One of the guiding principles of rehabilitating disturbed landscapes and mine sites – that if you restore their plant diversity, the animals that once lived there will return – does not always hold true, a landmark Australian study has found.

“Everyone from mining companies to regulatory authorities and restoration ecologists has been working to a ‘build it and they will come’ paradigm,” says the lead author of the study,  Romane Cristescu, a former PhD student in the UNSW School of Biological, Earth and Environmental Sciences.

“In other words, the general belief is that if you provide great quality flora, fauna will recolonise. What we found is that for koalas, at least, in practice that simply isn’t so in most cases.”

In a study published in the Journal of Applied Ecology, Cristescu and colleagues note that rehabilitation of degraded and disturbed landscapes, notably those used temporarily for mining, has become critical for counteracting habitat and biodiversity loss.

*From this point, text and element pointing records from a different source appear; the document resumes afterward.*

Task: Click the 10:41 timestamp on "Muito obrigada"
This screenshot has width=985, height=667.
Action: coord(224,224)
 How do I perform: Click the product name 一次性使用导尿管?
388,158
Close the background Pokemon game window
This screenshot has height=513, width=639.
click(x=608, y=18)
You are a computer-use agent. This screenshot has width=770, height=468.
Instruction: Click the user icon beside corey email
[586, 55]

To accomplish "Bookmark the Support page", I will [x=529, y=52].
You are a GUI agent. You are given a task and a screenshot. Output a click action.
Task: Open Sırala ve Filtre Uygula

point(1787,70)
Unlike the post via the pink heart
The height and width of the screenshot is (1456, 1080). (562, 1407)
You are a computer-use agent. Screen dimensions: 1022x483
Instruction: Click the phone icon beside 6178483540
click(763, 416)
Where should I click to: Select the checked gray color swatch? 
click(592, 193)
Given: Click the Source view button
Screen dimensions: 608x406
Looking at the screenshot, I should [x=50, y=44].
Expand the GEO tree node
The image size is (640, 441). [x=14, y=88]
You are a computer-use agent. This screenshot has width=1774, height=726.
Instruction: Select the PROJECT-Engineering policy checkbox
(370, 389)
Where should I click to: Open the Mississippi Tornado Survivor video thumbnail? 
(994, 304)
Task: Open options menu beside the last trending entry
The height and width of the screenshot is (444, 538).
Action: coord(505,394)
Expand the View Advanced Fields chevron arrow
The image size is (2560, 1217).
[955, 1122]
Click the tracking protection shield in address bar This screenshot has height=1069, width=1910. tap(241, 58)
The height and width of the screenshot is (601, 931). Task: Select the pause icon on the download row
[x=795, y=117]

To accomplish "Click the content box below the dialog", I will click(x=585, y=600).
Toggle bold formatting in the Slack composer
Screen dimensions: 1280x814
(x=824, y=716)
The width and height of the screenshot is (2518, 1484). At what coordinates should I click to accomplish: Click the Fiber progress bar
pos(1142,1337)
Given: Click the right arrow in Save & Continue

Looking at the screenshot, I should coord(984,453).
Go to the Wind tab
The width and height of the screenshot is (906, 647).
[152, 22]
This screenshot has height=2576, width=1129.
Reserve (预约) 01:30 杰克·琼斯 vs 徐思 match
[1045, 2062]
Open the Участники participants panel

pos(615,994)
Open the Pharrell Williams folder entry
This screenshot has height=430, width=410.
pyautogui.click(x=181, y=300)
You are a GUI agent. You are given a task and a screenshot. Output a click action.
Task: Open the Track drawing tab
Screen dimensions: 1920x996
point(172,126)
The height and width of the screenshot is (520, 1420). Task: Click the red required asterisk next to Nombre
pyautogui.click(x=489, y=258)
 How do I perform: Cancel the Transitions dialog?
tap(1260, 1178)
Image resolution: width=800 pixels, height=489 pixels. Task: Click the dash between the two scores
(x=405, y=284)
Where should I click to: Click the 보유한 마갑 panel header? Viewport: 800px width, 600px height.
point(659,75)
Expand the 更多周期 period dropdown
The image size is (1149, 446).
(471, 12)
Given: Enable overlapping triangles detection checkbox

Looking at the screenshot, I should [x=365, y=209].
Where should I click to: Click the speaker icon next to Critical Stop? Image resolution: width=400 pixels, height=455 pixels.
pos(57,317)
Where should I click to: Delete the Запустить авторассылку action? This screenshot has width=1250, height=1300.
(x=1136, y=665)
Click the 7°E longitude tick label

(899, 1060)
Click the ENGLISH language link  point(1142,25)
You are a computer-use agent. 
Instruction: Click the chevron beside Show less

But the success of rehabilitation projects has been judged on achieving goals that focus either on non-living criteria - such as landform, stability, erosion and water quality – or on restoring complex plant communities.

“What we noticed is that these goals usually overlook fauna, with no requirement to include them in rehabilitation monitoring,” says Cristescu. This is true even in closely regulated countries, such as Australia and North America.

The authors decided to test for the first time scientifically whether the criteria for a successful restoration of flora translated into success for fauna. The study site was a sand-mining operation on North Stradbroke Island, where the Sibelco mining company, endorsed by the Australian Government, became only the second Australian mining company to reach an agreement with all stakeholders regarding rehabilitation success criteria. Sibelco financed the research project to understand better how fauna respond to rehabilitation.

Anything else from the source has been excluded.